If any person is damaged because of a fault in this duty, they have the right to be indemnified by the wrongdoer.
The Securities Market Law considers a crime against this market the use of relevant information yet not provided to the market. The penalty, in this case, is bigger than the one provided for in the Criminal Code, combining one to five years of reclusion with fines of up to three times the amount of the benefit obtained.

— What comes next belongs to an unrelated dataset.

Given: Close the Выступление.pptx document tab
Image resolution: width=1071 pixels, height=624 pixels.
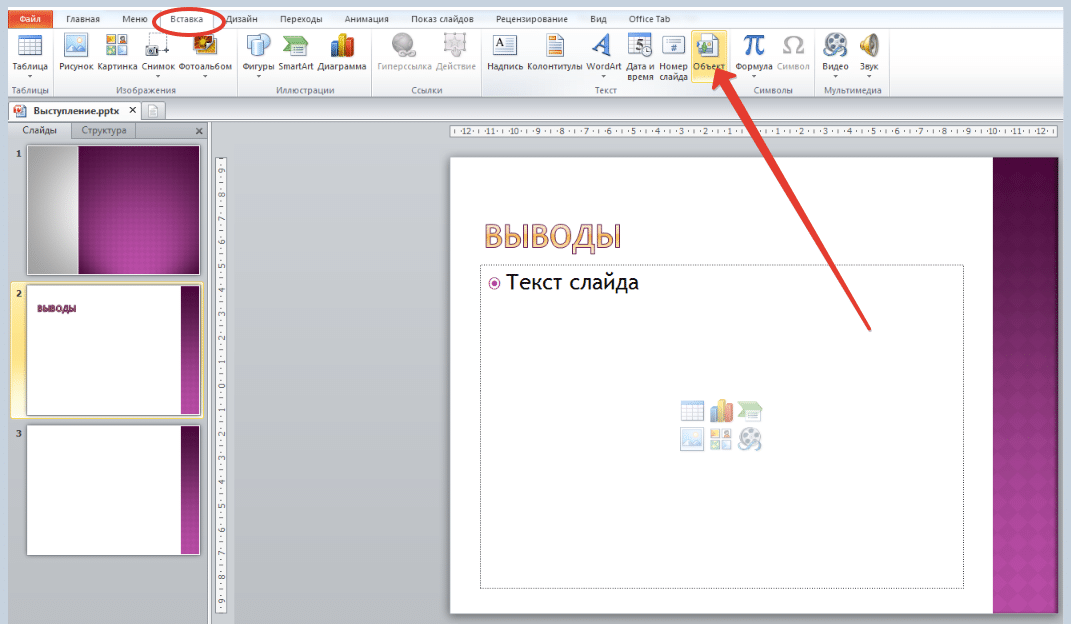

To reinforce the importance of this subject, the Securities Commission (CVM), authority responsible for regulating the securities market and its stokeholds in Brazil, issued Instruction 31, of 1984. This Instruction underlines the need to inform the market about relevant information that can affect all the investors of a company with shares on the stock market. In case the company opts to maintain some information in secrecy, such a decision must be submitted to CVM and all managers and shareholders must respect such secrecy.
/ CONCLUSION
Even though Brazil is still developing specific legal requirements to protect data regarding, the financial sector is already very concerned about data protection and already has specific regulations and directives to protect important information. The general rule is that financial data must be kept confidential. Also (i) information that might affect the market shall be disclosed; (ii) but, in some cases a company can keep a fact confidential if such a fact does not affect the market operation, however all the people involved must keep secrecy and should not take benefit out of it.